Thanks, Dave. I hope stories like Macur’s will continue to remind us of the depth of the problems facing us. We have to attack the heroin and opioid problem like we have attacked few problems in the recent history of our country.

CLEVELAND’S DRAFT
Love the column, never miss one. If I were a Browns fan, I’d love to see them draft Saquon Barkley with the first pick, and pray that Baker Mayfield was there at four. I bet Hue would be able to relate to saying/doing regrettable things in the heat of the battle and really connect with Mayfield. Think about the weapons Mayfield would have with Tyrod Taylor as a bridge QB. I’d watch that on Sundays. Love your work and your non-sports viewpoints and thoughts; if something is too long or I’m not interested I scroll past. Seems simple to me.​
—Steve, Fresno, Calif.

Steve, thanks so much. Really appreciate the kind words. Like you, I’m fascinated by Mayfield. I can’t wait to see him in the NFL, and Jackson would be a great handler and coach for him.
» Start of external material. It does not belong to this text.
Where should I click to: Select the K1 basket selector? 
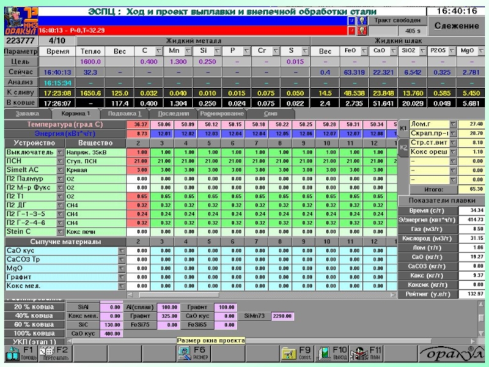(403, 128)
WHAT SUPER BOWL COACHES HAVE IN COMMON
Since Super Bowl XII, almost every head coach who has won a Super Bowl won his first by the end of his fifth season with the team. (The only exception to this is Bill Cowher, who won in his 14th season of coaching the Steelers. Yet even Cowher made it to the Super Bowl in his fourth season.) It seems like 40 years is more trend than coincidence, and it would be interesting to explore the implications of this for the coming season. For example, should there be more pressure for the Vikings as Mike Zimmer is going into his fifth season? What other teams are in the same predicament? Why does five seem to be the magic number? Do players tune out or coaches get figured out by their opponents?​
—Marc A.

Interesting, Marc. Never thought of it that way. I believe it’s probably more coincidence than mathematical formula. But I would say this: Study in the past 40 years which coaches won a Super Bowl by year five without a “B” grade quarterback or better. That is as much a factor as the coach, in my opinion.

ALL THE PRESIDENT’S MEN
First off, LOVE the column. The depth and variety of angles is my favorite part of the story your team tells every day on MMQB. The conversations, the fly-on-the-wall description of key moments bring the process of the NFL's daily journey to life. Thank you for thinking outside of the box and recruiting the same kind of dreamers to help you make it happen. I first watched All The President’s Men when I was 11 or 12. It made such an impact on me that I read the book in junior high for a class project. I will never forget the look on the teacher’s face when I proposed reading it. I think she thought I was in over my head, but she clearly didn’t know what I was capable of. Later, it got me involved with the yearbook, led to newspaper internships in high school and college and a communications degree. My favorite line of the movie, from Robards playing Bradlee: “You know the results of the latest Gallup Poll? Half the country never even heard of the word Watergate. Nobody gives a sh*t. You guys are probably pretty tired, right? Well, you should be. Go on home, get a nice hot bath. Rest up ... 15 minutes. Then get your asses back in gear. We’re under a lot of pressure, you know, and you put us there. Nothing’s riding on this except the, uh, first amendment to the Constitution, freedom of the press, and maybe the future of the country. Not that any of that matters, but if you guys f*** up again, I’m going to get mad. Good night.” Outstanding. Keep it up. You and your team are the storytellers to this great game.​
—Barry B. 

That is a wonderful note, Barry. Thank you for it. I can hear Jason Robards saying that. It’s perfect Bradlee. I once interviewed with Bradlee and was shaking in my boots sitting there. Man, I could watch that movie again right now.

THE KRAVITZ STORY
I am so thankful you shared the Bob Kravitz article. Panic attacks, depression and anxiety are not a sign of weakness. Admitting you need help isn’t whining. Reaching out for help is a sign of strength. There are options, there is help. It’s time to destigmatize mental illness. We all have stuff. I know some readers tell you to stick to sports. I am so glad you don’t stick to sports!​
—Gary H., Dallas 

That’s one of those columns that left me with mouth agape, Gary. I had to share it. Thanks.